The underdog (once an endangered species in sport) is making a welcome and sensational comeback. Witness Leicester’s City’s remarkable triumph as Premier League winners as cast-iron proof that supposedly impossible dreams sometimes come true. All season long, we all wondered when Claudio Ranieri’s trailblazing side would come off the rails, but to the Italian’s eternal credit he managed to get unfashionable, ordinary Leicester over the finishing line. Leicester’s title win is an incredible feat, a victory borne from tenacious endurance and an indefatigable spirit. In an era of grim hyperbole, Ranieri’s achievement is the real deal, a truly remarkable feat that will be cherished for decades to come.
The Foxes’ victory would be worthy of celebration in any era, but coming as it does in the context of billionaire sugar daddies and astronomical TV deals, Leicester’s title is nothing short of miraculous. It must also be immensely satisfying for the genial Ranieri on a personal level.

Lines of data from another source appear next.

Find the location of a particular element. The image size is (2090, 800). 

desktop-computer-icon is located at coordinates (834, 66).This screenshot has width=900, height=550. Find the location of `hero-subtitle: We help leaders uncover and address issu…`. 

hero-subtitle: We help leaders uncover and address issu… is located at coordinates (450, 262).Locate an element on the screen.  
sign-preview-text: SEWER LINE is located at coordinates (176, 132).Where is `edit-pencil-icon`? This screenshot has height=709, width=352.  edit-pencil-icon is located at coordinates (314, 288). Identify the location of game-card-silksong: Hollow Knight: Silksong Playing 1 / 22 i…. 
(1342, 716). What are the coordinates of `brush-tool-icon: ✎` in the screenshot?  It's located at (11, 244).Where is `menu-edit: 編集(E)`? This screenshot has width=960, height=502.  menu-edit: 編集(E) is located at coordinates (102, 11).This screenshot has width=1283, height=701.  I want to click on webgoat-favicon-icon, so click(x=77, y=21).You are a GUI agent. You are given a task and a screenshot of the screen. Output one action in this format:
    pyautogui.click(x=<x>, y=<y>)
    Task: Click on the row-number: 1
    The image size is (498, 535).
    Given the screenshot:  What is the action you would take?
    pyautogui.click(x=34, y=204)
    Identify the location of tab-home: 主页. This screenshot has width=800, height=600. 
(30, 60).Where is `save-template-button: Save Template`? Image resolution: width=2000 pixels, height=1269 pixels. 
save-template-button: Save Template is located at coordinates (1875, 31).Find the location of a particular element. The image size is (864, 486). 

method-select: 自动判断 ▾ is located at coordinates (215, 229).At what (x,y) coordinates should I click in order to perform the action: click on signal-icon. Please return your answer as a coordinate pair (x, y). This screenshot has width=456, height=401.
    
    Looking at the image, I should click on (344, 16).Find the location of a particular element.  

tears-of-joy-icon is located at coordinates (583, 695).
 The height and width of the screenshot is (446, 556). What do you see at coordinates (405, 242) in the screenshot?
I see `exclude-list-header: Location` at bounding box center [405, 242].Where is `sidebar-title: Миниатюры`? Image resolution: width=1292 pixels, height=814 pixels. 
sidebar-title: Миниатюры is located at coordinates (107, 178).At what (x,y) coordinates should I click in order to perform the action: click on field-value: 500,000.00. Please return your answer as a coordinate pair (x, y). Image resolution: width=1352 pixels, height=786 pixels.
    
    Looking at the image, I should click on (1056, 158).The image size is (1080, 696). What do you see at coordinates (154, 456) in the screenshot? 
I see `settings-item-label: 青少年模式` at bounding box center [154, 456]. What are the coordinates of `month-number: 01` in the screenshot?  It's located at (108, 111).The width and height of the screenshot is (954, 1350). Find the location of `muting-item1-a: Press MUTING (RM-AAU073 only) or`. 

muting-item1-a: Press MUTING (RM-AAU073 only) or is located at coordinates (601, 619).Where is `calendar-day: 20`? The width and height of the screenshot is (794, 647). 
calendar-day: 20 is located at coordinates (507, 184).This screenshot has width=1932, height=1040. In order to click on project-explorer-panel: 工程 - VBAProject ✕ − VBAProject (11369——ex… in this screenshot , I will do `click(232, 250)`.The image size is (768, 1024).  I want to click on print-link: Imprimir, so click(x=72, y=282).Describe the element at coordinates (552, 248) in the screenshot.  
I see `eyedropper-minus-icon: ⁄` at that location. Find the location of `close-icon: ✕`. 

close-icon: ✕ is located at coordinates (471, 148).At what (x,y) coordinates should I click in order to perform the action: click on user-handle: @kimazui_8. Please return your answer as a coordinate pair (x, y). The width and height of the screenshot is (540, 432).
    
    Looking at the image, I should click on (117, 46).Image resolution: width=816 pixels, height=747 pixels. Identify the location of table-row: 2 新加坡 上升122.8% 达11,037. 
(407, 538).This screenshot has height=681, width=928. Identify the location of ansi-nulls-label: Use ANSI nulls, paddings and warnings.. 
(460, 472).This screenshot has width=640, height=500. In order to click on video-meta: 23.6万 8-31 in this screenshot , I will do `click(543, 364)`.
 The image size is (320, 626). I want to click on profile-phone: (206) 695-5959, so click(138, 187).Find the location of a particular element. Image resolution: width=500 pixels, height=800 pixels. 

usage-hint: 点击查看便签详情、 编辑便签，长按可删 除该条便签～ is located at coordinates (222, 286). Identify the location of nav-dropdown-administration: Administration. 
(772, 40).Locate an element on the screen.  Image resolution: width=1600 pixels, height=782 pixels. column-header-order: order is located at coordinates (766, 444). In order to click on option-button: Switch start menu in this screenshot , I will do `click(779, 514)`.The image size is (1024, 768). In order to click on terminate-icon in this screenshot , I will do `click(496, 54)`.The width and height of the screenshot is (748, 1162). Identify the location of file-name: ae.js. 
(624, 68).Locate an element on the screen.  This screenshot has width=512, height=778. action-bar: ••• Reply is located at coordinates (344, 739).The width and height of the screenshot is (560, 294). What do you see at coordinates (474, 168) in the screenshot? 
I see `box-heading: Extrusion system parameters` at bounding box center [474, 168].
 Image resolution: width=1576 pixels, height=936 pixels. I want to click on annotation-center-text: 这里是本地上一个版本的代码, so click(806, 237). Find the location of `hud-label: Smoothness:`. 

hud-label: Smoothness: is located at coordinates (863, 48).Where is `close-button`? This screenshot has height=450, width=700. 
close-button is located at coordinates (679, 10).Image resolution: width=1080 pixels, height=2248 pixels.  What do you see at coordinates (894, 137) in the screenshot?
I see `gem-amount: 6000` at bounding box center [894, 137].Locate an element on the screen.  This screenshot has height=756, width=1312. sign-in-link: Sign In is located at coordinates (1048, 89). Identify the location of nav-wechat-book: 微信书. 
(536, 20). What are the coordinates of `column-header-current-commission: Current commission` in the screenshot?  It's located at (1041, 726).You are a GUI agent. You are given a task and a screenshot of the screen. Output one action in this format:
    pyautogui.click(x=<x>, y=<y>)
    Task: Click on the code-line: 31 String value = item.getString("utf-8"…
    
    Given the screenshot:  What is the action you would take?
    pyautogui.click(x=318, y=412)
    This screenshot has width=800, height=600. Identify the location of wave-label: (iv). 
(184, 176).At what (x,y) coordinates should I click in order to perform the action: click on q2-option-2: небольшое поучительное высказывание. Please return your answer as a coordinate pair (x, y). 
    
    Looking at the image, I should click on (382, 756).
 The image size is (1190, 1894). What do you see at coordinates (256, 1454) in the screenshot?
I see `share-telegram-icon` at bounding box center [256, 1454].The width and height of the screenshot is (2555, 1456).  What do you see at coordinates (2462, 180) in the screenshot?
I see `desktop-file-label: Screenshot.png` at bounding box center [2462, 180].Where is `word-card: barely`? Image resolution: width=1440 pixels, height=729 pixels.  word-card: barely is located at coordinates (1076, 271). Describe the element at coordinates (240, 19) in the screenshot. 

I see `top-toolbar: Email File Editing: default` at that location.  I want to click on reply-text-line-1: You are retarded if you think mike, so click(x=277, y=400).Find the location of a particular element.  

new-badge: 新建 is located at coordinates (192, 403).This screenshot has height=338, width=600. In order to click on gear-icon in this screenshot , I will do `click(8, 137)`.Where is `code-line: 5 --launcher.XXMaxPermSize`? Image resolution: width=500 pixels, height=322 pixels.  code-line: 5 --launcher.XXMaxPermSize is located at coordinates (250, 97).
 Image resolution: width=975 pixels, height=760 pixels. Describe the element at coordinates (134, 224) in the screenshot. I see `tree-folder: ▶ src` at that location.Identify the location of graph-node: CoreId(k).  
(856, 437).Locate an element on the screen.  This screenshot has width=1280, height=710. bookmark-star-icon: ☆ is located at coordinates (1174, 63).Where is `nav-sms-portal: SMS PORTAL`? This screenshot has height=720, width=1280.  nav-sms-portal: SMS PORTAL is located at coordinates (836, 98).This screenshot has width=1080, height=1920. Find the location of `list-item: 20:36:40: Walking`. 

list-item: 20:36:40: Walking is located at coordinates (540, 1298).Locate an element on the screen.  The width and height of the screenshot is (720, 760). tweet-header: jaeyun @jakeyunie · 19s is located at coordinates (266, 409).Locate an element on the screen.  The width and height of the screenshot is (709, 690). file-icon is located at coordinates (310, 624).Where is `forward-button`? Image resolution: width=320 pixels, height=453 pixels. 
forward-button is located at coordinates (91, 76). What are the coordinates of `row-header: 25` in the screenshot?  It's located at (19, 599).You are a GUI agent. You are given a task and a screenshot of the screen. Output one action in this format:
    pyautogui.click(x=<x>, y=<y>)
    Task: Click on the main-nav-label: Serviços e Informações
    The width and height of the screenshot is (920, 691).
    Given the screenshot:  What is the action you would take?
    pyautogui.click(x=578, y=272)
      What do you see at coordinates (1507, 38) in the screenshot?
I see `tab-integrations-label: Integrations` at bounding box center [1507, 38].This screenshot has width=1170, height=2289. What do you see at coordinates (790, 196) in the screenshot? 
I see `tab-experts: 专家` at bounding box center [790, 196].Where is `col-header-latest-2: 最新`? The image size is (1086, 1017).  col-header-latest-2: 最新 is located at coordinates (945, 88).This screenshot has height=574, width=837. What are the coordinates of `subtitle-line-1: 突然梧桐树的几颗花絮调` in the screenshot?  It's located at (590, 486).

The former Chelsea boss was once vilified and castigated as a well-meaning eccentric, a talented manager whose undoubted potential was curtailed by erratic team selections. How times have changed! Such unfair characterisation has been permanently cast aside, as Ranieri’s charges romped home with composed, ruthless determination. What makes Leicester’s achievement so incredible is that it has been crafted with comparatively meagre resources. The champions of 2016 simply haven’t got the financial or political clout to justify a title challenge in the modern game, let alone a win. To outflank their more illustrious rivals in such emphatic fashion ranks as one of the greatest sporting achievements in recent times. From Tinker man to managerial genius. It has been quite a journey.
It hasn’t generated as many column inches, but another fantastic and wondrous underdog story is happening on this side of the Irish Sea. Pat Lam’s Connacht haven’t won anything tangible (not yet anyway) but their Pro12 achievement stands alongside that of Leicester’s footballers in terms of historical significance. The western province has led the way throughout the regular Pro12 standings, playing a style of rugby that is enterprising and innovative. Creativity practically oozes from the Galway men these days, and a regularly jam packed Sportsground is testament to their attractiveness for supporters. What makes Connacht’s feat genuinely remarkable as it it has come out of what can only be described as sporting oblivion. Traditionally labelled the “Cinderella province”, it is easy to forget that just over a decade ago, Connacht were threatened with professional extinction. The IRFU considered disbanding Ireland’s fourth professional franchise, only to have a last minute change of heart, partly inspired by a popular outcry against the decision. Connacht’s revival, therefore, must be viewed in this context of uncertainty. One hopes the men in green finish the job, but regardless of their final league position, Lam has done phenomenal work at the Sportsground.
There is something about unexpected success that sparks the soul of sports fans. Such victories are as elusive as they are laudable, but I don’t believe that is the reason we eulogise underdog wins to such an extent. Winning against the odds (in any walk of life) inspires the romantic and idealistic within all of us. But such wins also scream possibility and hope. We all constrain ourselves with self-imposed limitations, but truly great things can be accomplished if sufficient belief is marshalled. For if Leicester and Connacht can do it, anyone can. All hail the underdog. Events as rare as hens’ teeth deserve to be celebrated for the miracles they are. Jamie Vardy has every right to have a party.